-- Enunciado --
Segundo o excerto sobre o teatro de Alfredo Cortez, como se classifica o teatro deste autor?

··· Excerto ···

Sendo certo, note-se, que a “Zilda”, então a primeira peça de destaque criativo do autor, o que lhe garante uma indiscutível relevância, não envolve em si mesma sinais da modernização que, a partir daí, iria marcar a época e a obra de Cortez: e como bem sabemos aí se marcaram sinais evidentes de renovação/modernização do teatro em Portugal.
Porém, a esse propósito, há que referir que a dramaturgia criada por Cortez, sendo assinalável nos sinais de modernização, em muito transcende o sentido de renovação dessa obra, que como bem sabemos e tantas vezes temos referido, marca mas não esgota a inovação/renovação do teatro em Portugal.
E de qualquer maneira, a “Zilda” constitui simultaneamente a primeira grande afirmação dramatúrgica do autor e como tal, um dos valores referencias do teatro em Portugal, e isto não obstante a proximidade de um certo estilo simbolista que se por um lado não atinge a grande afirmação dramatúrgica do autor e como tal um dos valores referenciais do teatro em Portugal. Isto, não obstante a proximidade a um certo estilo simbolista, que se por um lado não atinge a qualidade indiscutível de obra global de Cortez, por outro lado afirma e testemunha a qualidade e modernidade da sua produção dramatúrgica.
E isso pois, sobretudo porque, tal como escrevemos na “História do Teatro Português”, e em “Alfredo Cortez _Teatro Completo” o teatro de Cortez visa o ser humano a psicologia e a ética.
E transcrevo uma passagem.
Pois digo que o teatro de Alfredo Cortez visa o homem, a psicologia, a ética do ser consciente. Visa a sociedade, os grupos em presença, os entrechoque, as interdependências e oposições, as paixões. Visa sobretudo a sociedade dinamizada, movimentada pelos fluxos e refluxos, pelas forças e contraforças que o próprio homem faz desencadear. O teatro de Alfredo Cortez é um teatro social. E, nessa medida, é um teatro ético, pois, expressa ou tacitamente, direta ou indiretamente, o autor sempre lhe imprime a solução da sua consciência e da sua coerência...

··· Extrato de dados ···

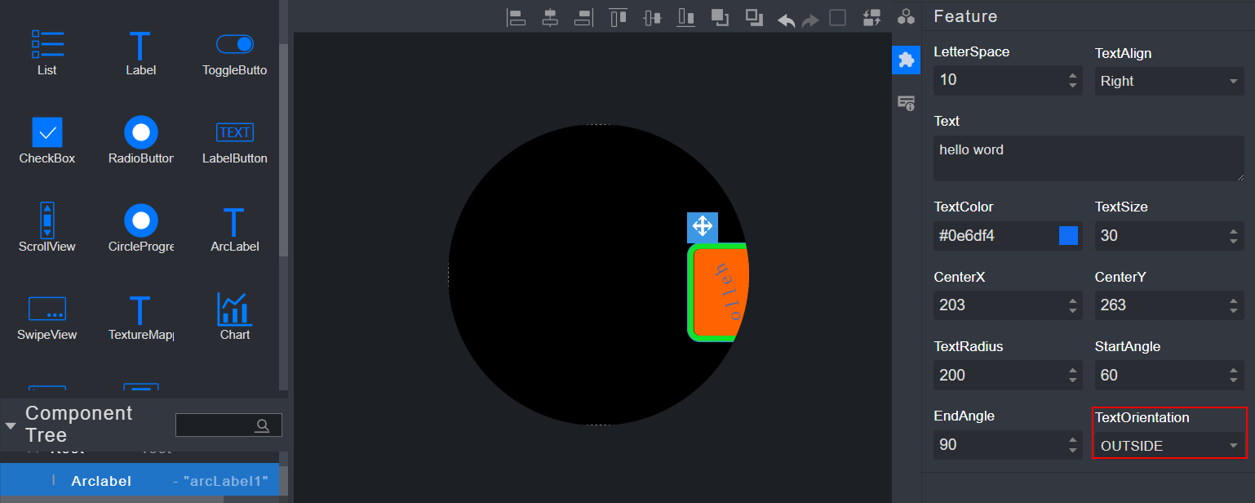The image size is (1255, 503).
Task: Click the undo arrow
Action: [x=786, y=20]
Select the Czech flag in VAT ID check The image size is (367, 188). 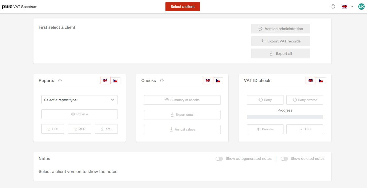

···

-- Resposta à tarefa --
É um teatro social e, nessa medida, um teatro ético.